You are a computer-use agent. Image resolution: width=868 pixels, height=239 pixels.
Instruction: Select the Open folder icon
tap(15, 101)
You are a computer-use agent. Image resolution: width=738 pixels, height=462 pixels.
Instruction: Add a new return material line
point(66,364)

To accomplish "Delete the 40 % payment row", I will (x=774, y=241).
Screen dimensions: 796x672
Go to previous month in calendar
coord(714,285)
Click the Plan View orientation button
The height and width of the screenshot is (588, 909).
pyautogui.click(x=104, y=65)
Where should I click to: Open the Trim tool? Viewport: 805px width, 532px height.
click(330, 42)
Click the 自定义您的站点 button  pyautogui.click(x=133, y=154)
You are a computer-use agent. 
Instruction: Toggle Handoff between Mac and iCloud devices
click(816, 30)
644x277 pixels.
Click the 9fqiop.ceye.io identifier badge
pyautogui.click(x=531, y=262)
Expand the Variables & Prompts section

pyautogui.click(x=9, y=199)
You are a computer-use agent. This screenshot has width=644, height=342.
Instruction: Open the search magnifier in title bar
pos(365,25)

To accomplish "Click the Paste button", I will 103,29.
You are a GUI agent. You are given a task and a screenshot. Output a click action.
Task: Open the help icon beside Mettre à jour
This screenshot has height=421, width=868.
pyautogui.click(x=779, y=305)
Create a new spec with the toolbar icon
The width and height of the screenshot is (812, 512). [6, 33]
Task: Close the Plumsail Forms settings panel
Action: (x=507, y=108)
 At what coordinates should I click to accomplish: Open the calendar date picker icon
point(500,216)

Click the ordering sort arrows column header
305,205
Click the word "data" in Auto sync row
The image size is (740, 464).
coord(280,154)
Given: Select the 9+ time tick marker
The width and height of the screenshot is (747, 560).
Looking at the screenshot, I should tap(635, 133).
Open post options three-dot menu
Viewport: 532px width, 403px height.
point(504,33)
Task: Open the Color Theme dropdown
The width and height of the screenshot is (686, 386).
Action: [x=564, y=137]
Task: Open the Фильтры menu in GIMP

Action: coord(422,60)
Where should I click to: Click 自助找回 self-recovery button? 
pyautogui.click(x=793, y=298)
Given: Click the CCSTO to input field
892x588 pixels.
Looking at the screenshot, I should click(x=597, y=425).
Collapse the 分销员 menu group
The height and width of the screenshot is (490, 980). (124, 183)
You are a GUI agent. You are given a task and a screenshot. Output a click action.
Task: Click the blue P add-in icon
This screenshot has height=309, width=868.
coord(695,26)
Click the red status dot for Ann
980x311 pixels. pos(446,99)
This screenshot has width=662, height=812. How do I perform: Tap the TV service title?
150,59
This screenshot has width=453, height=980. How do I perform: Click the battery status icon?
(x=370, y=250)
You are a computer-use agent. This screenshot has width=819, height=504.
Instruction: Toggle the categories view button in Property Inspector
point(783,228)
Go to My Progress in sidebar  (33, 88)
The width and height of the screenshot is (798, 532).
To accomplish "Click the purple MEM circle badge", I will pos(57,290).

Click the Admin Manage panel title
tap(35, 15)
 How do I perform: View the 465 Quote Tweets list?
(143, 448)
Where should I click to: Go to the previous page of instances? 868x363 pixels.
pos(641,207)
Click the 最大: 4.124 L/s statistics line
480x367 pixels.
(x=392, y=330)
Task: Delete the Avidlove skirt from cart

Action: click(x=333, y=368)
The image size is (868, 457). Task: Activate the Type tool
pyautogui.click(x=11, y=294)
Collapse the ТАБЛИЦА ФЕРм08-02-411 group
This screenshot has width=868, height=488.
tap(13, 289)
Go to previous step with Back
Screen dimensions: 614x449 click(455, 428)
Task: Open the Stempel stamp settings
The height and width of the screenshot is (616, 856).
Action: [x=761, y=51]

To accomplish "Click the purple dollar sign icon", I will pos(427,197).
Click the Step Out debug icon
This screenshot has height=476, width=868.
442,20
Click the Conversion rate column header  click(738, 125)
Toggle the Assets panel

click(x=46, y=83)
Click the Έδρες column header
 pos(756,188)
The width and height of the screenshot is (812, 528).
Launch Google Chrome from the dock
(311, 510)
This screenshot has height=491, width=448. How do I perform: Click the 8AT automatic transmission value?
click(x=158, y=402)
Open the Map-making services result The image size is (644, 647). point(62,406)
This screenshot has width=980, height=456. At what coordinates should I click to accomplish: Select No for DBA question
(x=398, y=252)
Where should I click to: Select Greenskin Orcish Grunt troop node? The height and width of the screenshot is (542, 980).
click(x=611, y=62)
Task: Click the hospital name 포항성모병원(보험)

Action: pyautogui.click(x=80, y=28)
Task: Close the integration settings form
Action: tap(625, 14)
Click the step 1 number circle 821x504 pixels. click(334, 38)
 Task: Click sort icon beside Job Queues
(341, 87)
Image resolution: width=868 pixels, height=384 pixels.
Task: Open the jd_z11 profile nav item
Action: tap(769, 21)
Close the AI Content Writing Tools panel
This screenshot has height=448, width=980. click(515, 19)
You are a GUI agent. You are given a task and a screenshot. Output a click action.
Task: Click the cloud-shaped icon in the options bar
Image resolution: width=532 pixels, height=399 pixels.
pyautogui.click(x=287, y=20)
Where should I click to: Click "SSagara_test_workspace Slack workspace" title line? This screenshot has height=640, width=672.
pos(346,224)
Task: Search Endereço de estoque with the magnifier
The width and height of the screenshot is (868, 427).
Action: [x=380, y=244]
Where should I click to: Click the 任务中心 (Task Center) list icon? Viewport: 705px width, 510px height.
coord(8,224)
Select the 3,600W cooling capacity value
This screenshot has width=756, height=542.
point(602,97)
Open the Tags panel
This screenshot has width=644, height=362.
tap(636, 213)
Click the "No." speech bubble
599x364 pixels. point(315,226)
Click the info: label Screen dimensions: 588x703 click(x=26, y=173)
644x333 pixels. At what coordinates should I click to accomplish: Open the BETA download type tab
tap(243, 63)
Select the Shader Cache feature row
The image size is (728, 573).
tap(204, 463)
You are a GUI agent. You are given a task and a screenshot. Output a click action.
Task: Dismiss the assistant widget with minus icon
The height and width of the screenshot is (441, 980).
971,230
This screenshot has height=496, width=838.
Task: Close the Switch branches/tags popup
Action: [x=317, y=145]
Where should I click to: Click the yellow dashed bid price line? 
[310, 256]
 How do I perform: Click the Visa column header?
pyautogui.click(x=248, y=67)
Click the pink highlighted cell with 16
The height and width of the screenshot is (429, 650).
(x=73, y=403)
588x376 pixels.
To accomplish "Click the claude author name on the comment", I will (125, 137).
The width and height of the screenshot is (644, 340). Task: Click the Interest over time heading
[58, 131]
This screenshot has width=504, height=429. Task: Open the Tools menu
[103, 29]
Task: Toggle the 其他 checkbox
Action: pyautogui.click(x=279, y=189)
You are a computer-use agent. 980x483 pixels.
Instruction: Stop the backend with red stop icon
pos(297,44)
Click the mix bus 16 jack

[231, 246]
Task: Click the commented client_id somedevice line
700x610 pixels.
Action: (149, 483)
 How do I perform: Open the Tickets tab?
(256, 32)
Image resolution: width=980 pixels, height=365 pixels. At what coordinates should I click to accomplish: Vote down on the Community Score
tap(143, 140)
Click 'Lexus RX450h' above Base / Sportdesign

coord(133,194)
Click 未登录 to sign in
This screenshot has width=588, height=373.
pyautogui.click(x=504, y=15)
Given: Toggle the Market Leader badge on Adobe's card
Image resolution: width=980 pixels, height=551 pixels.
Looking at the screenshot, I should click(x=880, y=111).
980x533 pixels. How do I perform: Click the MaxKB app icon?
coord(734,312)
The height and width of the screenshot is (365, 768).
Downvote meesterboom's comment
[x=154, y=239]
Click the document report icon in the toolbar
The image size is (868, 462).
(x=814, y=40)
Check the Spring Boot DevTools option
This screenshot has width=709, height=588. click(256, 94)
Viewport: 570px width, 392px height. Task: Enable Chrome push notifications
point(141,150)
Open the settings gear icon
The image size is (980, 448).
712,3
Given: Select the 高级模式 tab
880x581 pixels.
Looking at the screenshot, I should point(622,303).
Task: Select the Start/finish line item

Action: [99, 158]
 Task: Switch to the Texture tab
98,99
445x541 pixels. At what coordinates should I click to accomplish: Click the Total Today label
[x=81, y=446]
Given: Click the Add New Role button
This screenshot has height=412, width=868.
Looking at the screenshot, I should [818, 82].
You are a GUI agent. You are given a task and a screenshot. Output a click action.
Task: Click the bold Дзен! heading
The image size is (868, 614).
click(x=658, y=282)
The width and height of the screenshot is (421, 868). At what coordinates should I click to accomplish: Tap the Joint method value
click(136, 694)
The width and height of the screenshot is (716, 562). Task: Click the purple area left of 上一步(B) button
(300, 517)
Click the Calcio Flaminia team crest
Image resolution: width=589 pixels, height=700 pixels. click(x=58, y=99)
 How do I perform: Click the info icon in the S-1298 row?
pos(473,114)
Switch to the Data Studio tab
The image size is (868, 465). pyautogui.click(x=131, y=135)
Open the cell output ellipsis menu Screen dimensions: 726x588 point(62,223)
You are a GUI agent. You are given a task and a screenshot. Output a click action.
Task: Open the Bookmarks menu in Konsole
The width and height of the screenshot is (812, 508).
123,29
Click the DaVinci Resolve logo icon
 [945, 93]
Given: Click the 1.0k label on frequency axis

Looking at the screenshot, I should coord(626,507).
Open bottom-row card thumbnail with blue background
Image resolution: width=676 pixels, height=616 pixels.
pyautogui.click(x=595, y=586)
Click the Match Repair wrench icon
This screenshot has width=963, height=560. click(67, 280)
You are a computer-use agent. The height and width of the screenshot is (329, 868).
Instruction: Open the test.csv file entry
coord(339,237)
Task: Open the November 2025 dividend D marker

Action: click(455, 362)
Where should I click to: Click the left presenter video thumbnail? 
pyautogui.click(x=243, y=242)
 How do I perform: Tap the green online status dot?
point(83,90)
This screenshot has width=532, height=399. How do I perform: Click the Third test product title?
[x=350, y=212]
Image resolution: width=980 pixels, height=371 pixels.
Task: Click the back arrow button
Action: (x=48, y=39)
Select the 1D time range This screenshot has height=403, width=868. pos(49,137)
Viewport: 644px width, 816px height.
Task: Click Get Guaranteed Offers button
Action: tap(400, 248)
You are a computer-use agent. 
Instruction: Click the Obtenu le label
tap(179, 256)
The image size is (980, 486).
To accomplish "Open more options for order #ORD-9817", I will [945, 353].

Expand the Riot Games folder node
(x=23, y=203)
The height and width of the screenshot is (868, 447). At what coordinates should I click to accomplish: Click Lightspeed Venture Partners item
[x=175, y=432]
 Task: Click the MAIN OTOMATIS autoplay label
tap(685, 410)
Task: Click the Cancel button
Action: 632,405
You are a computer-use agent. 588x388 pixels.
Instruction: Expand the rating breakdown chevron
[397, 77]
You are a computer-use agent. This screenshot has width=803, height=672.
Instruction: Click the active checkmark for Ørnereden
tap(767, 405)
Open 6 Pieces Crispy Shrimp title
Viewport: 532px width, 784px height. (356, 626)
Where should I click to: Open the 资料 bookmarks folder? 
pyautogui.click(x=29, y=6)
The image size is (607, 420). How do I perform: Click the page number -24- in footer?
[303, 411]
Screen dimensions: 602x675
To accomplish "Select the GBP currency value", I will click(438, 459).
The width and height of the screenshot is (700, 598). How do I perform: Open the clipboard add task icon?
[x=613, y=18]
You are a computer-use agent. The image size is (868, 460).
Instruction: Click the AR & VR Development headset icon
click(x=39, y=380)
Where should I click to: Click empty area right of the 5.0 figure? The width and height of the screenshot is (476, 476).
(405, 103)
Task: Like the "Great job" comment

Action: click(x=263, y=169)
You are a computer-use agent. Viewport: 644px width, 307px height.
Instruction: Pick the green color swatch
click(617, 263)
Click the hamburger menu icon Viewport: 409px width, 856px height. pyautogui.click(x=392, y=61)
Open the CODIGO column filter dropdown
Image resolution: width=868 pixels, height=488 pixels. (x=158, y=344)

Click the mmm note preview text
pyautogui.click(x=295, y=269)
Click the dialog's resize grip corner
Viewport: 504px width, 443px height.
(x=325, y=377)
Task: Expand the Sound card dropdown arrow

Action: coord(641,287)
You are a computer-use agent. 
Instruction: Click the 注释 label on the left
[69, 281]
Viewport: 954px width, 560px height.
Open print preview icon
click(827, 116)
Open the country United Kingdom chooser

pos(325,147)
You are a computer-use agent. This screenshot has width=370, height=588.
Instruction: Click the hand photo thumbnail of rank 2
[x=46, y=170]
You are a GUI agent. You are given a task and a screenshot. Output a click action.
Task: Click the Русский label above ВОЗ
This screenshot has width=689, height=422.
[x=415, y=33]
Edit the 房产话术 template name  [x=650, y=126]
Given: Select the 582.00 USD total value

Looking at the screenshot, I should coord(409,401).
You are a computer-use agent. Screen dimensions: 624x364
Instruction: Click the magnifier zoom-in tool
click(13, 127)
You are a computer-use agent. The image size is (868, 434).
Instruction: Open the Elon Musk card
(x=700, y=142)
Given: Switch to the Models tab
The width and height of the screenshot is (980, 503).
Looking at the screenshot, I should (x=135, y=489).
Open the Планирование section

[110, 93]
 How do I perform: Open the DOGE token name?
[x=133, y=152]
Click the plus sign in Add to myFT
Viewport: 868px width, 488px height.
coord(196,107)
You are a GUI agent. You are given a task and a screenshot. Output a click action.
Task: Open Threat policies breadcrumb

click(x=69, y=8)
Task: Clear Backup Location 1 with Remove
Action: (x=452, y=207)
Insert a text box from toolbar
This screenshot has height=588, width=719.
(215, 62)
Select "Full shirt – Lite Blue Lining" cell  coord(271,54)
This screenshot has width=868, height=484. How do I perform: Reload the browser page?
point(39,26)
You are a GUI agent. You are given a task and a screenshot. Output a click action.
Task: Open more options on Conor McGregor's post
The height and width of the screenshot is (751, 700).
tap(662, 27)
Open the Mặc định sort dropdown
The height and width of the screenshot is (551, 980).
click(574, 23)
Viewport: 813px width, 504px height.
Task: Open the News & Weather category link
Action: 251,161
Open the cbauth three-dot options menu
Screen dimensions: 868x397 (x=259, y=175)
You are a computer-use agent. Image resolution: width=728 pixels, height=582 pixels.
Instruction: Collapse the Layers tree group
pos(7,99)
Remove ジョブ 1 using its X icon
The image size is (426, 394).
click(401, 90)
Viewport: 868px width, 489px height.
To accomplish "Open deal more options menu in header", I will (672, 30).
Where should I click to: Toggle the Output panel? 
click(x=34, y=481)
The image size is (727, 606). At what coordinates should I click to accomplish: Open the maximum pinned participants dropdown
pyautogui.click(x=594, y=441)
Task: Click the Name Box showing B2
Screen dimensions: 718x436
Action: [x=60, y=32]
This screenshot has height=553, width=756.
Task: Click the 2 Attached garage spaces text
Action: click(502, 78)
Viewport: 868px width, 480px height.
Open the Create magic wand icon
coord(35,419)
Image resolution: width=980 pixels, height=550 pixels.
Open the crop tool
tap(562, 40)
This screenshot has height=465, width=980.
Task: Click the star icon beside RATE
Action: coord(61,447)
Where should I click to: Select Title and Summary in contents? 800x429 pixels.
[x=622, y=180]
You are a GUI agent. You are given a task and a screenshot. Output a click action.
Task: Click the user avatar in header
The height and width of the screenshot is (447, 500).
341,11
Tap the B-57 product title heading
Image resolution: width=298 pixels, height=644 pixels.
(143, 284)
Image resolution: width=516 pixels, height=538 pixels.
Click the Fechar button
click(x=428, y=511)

## Exercise:
Every line above holding the string "will" should be listed.

## Exercise output:
To accomplish "Delete the 40 % payment row", I will (x=774, y=241).
To accomplish "Click the Paste button", I will 103,29.
To accomplish "Click the purple MEM circle badge", I will pos(57,290).
To accomplish "Click the purple dollar sign icon", I will pos(427,197).
To accomplish "Click the claude author name on the comment", I will (125, 137).
To accomplish "Open more options for order #ORD-9817", I will [945, 353].
To accomplish "Select the GBP currency value", I will click(438, 459).
To accomplish "Open deal more options menu in header", I will (672, 30).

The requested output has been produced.